WORK TO BE COMPLETED:
Which of the lines below contain the string "agent"? Copy each one.

MATERIAL PROVIDED:
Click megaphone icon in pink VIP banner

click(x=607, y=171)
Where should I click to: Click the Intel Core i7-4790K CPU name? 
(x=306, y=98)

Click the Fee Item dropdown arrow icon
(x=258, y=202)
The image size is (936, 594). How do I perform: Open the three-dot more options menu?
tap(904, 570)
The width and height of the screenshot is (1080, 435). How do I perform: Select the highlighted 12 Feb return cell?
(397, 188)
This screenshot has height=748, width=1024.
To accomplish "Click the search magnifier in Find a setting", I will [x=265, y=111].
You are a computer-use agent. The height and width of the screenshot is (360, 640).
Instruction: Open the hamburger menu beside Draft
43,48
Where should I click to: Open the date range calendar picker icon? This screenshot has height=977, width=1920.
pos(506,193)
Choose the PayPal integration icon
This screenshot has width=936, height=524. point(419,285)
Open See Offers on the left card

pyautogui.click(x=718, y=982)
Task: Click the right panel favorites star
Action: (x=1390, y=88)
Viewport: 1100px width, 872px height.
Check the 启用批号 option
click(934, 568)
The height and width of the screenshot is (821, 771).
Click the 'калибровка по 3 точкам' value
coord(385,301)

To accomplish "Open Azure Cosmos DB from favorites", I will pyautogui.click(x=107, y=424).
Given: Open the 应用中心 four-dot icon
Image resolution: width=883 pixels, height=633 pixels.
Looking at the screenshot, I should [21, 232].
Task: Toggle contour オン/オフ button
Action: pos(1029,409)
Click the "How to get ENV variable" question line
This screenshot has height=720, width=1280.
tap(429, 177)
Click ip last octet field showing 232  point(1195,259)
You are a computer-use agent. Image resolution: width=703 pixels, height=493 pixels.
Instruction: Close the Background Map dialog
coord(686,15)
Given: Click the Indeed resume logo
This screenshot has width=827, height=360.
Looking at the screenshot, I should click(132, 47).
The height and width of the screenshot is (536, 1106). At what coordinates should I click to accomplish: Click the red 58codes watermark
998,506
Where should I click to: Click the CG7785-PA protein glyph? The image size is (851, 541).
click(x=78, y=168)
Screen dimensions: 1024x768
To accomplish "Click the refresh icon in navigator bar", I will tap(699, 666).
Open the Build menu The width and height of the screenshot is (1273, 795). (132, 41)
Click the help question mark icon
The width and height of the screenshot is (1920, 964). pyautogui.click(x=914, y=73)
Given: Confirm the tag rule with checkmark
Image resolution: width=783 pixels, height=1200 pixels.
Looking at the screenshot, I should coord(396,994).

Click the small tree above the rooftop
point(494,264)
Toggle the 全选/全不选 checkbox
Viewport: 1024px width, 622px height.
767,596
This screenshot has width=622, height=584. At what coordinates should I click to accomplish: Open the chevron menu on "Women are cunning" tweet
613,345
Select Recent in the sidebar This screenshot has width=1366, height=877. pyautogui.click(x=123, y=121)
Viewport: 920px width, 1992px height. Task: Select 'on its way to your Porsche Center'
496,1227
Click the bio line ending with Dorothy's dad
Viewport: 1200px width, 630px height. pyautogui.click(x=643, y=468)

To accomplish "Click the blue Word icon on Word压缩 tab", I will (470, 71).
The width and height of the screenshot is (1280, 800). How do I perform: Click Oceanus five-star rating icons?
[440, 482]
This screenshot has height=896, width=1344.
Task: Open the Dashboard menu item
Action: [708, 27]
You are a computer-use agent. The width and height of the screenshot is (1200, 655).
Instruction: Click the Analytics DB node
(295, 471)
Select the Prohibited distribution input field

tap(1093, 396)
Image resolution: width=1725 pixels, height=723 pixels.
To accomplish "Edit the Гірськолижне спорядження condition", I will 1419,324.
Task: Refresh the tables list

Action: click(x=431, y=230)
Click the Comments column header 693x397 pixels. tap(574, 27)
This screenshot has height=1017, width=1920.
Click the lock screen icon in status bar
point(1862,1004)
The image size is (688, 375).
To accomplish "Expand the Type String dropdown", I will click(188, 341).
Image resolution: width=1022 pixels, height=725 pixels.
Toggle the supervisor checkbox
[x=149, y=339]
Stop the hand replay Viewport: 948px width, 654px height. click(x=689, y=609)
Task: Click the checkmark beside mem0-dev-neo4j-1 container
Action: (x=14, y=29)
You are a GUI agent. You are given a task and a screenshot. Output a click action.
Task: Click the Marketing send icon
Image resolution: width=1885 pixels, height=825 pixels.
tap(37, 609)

TASK ANSWER:
You are a computer-use agent. The height and width of the screenshot is (360, 640).
You are a computer-use agent. Image resolution: width=703 pixels, height=493 pixels.
You are a computer-use agent. The width and height of the screenshot is (1200, 655).
You are a GUI agent. You are given a task and a screenshot. Output a click action.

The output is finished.